Just as he did with 2015’s revival of Spring Awakening, director Michael Arden has completely re-imagined another beloved musical with Lynn Ahrens and Stephen Flaherty’s Once On This Island, which opened December 3 to rave reviews.
Arden and his company and co-creators joined Playbill on the opening-night red carpet live stream on Playbill’s Facebook to talk about the new production of a show that seemingly had been “waiting for (new) life.” In fact, Ahrens shared how the current production came to be:
“We did a Ragtime concert at Avery Fisher Hall—he played younger brother,” said librettist Ahrens of Arden. At the end of the concert, Arden handed her an envelope—which she assumed was a thank-you note. “It was a tape of four of the songs from Once On This Island all performed a cappella with vocal orchestrations by AnneMarie Milazzo, and he wrote a note and said he wanted to do the show. We thought this will never work a cappella. Four years later he came back to us again with a commercial producer, Michael Starobin for orchestrations, AnneMarie Milazzo, Dane Laffrey for sets—he had set models. He had really, in those four years, figured it out, and we were blown away and we said, ‘Go with the gods.’”

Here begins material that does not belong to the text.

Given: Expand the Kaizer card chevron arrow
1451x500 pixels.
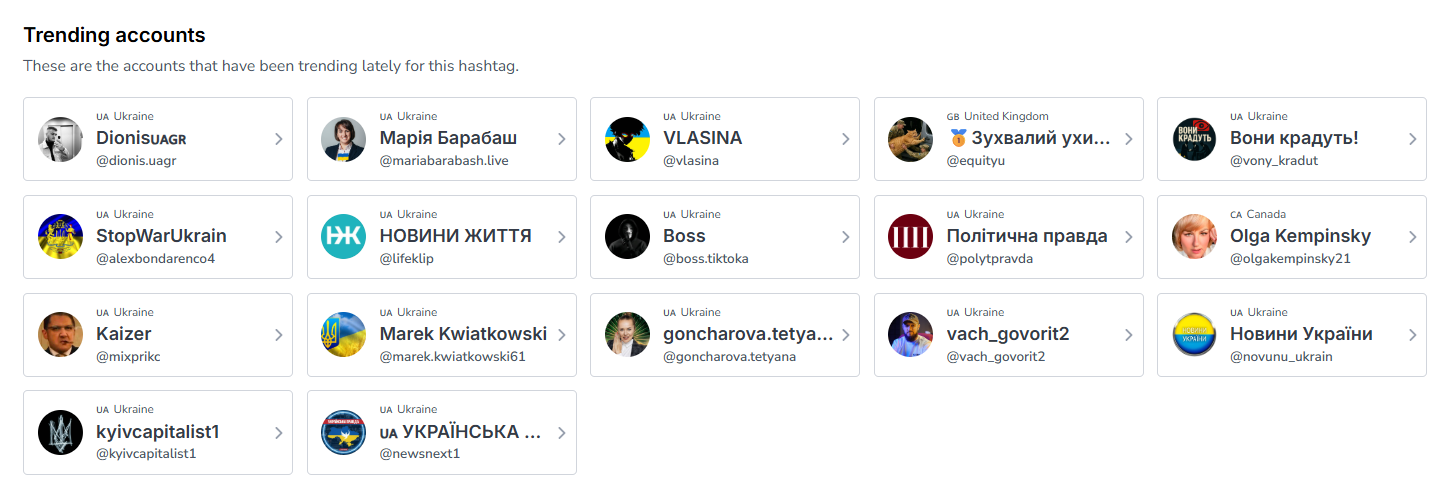Looking at the screenshot, I should (x=279, y=335).
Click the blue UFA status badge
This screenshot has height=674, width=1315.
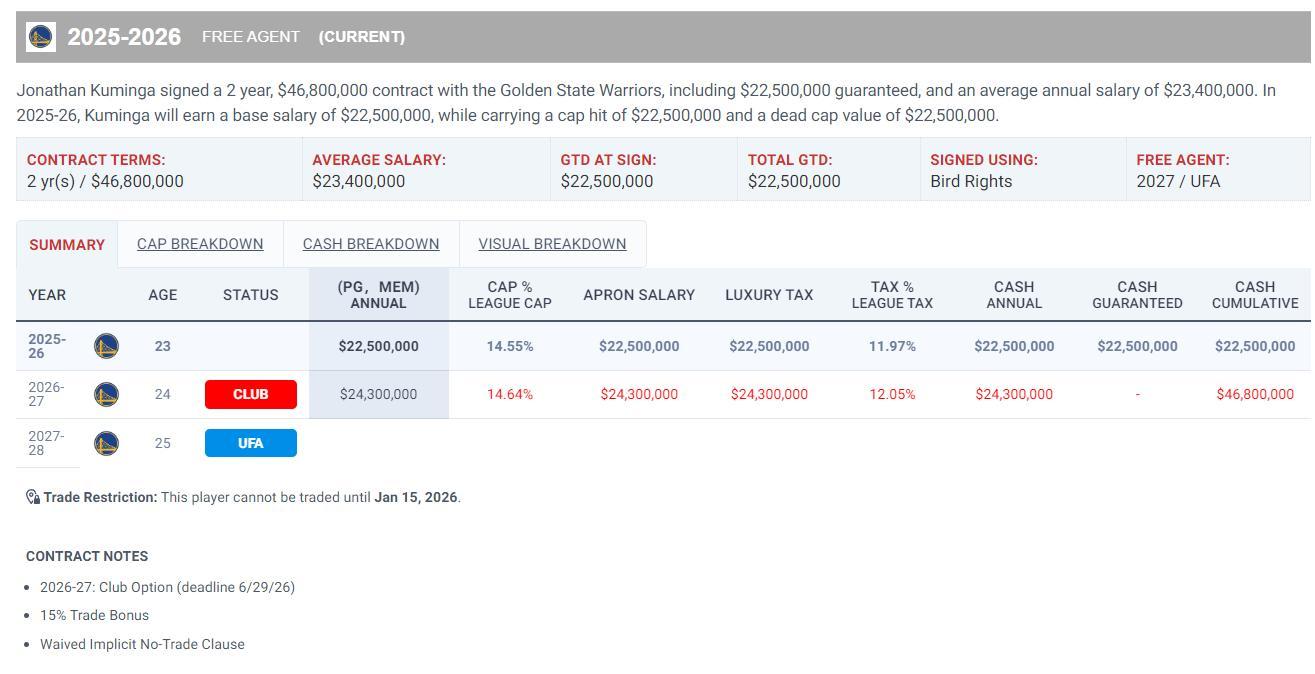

In a story much like Romeo & Juliet, the dark-skinned peasant girl Ti Moune falls for the aristocratic pale-skinned Daniel—“two different worlds, never meant to meet.” Guided on a journey by the gods—and tested by them, as well—the celebration of love and breaking down barriers invites audiences into the story—set in the round, no less. When you step into the theatre, Dane Laffrey’s scenic design plops you smack on the island where the story takes place.
During the live stream, Arden spoke of his vision for the show—where he got the idea to transform Broadway’s Circle in the Square Theatre, how he initially thought he might put the show up in a parking lot, and why he connects so viscerally to creating revivals.
Tony winner Lea Salonga spoke about the secret relationship between her Erzulie, Goddess of Love, and Quentin Earl Darrington’s Agwe, God of Water. Alex Newell, who wows as Asaka, Mother of Earth, shared how his performance of “Mama Will Provide” changes every single show. Merle Dandridge, who plays Papa Ge, Demon of Death, revealed one of her most meaningful moments in the show and how to catch it when you see the production.
Choreographer Camille A. Brown, making her Broadway debut, explained the story behind the most iconic dance in the show (“Ti Moune’s Dance”) and the research she did to create authentic Afro-Haitian and Afro-Cuban movement for the show set in the French Antilles.
Isaac Powell, who makes his Broadway debut as Daniel, broke down some of his dance moments in the show to describe what goes through his mind each performance and how his training best serves him onstage. Newcomer Hailey Kilgore, who was discovered in an international casting search, spoke about making her performance as authentic and joyful as possible—and what she has learned from her veteran co-stars. “A star in the making,” as Salonga called her, Kilgore’s insight into Ti Moune was apparent as she glowed on opening night.